I just replaced my imaging computer's 1tb hard drive with a 2tb one as I was getting tired of needing a second drive to keep my current stuff. Bit the bullet and got an SSD drive. Made a big difference when I search the drive for something. With far more stuff to search through it still goes many times faster than before. Saves me a ton of time, should have done it long before. I'd hate to think what I'd need in drives with a CMOS camera. None with a chip my size yet in mono but that will soon change I assume.

Rick

Quote:
Originally Posted by slilge View Post
In the nights when I collected the data for Abell 80 (http://ccd-astronomy.de/temp12/Abell80colourneugut.jpg) the seeing was quite good, so I imaged some small but bright planetary nebulae in between.

All three pictures were taken on my Berlin rooftop terrace with a 10" Meade ACF at 2050mm focal length on G11 mount and ASI1600MMC camera.
With the small pixels of the ASI1600 I get an image scale of 0.38"/pixel. I show the pictures in 100% size, even if it's not always crisp and sharp. These small nebulae cannot be downsized any more if they should be larger than hot pixels.
I had some difficulty with the enormous dynamic range of these objects. The stars had to suffer a bit in order to show the nebulae in a reasonable way.

All three images consist of approximately 80-120 images at three seconds per channel. IC 5217 is a pure RGB, the other two are LRGB. I didn't sort the images by hand but combined them all with sigma stacking.

NGC 6884 in Cygnus had the best seeing.

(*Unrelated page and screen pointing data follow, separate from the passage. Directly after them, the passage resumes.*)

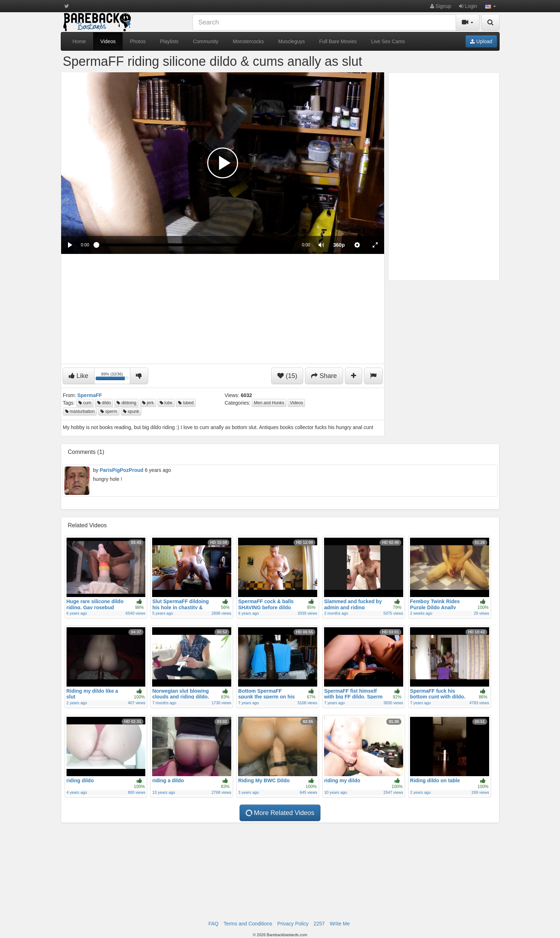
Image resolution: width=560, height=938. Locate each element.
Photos (138, 41)
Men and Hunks (269, 403)
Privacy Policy (293, 923)
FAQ (213, 923)
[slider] (195, 245)
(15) (287, 376)
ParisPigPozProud (121, 470)
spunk (131, 411)
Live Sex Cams (388, 41)
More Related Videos (280, 813)
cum (85, 403)
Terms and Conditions (248, 923)
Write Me (340, 923)
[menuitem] (339, 245)
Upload (481, 41)
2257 (319, 923)
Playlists (169, 41)
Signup (440, 6)
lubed (186, 403)
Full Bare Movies (338, 41)
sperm (109, 411)
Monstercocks (248, 41)
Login (468, 6)
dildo (104, 403)
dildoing (126, 403)
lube (166, 403)
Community (206, 41)
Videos (108, 41)
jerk (148, 403)
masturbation (80, 411)
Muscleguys (292, 41)
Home (79, 41)
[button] (491, 6)
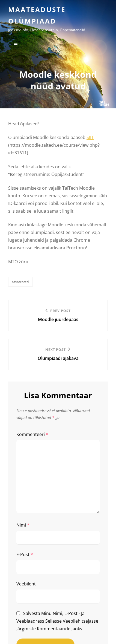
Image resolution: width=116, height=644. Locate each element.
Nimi (23, 525)
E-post (25, 555)
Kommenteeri (32, 434)
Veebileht (26, 584)
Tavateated (20, 282)
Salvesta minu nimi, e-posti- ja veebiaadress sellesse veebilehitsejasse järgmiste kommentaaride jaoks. (57, 621)
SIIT (90, 137)
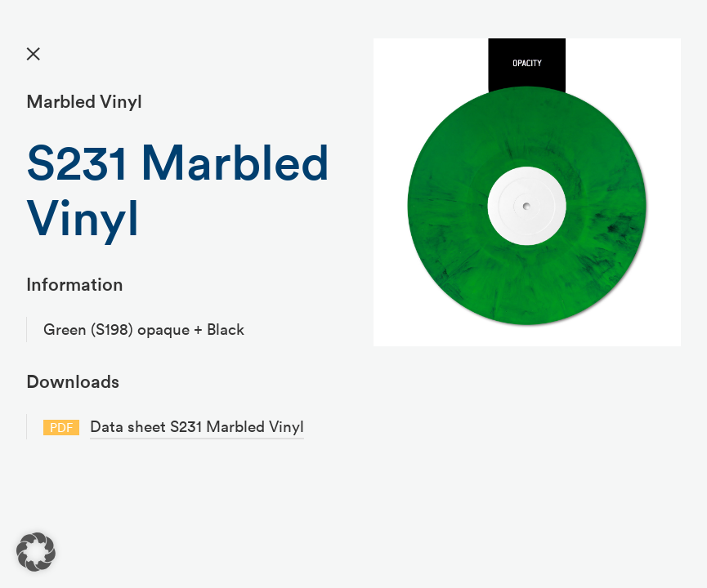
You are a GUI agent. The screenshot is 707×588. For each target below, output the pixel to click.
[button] (36, 552)
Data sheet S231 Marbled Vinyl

Despite the large image scale the stars in the unprocessed stacks looked nice sharp.
NGC 6884 is a quite "normal" planetary nebula, it is similar to NGC 6826 and has an outer halo which in my picture it was only seen by extreme stretching of the blue channel and didn't make it into the colour image.

IC5217 in Lacerta has a very unusual shape. It has two bright centers and is rectangular in shape.

The most famous of the three nebulae is certainly the Protoplanetary Nebula Minkowski 1-92, better known as "Minkowski's Footprint Nebula".
Just like the "Egg Nebula", the footprint is a bipolar nebula.
Unfortunately, the seeing was not quite as good here.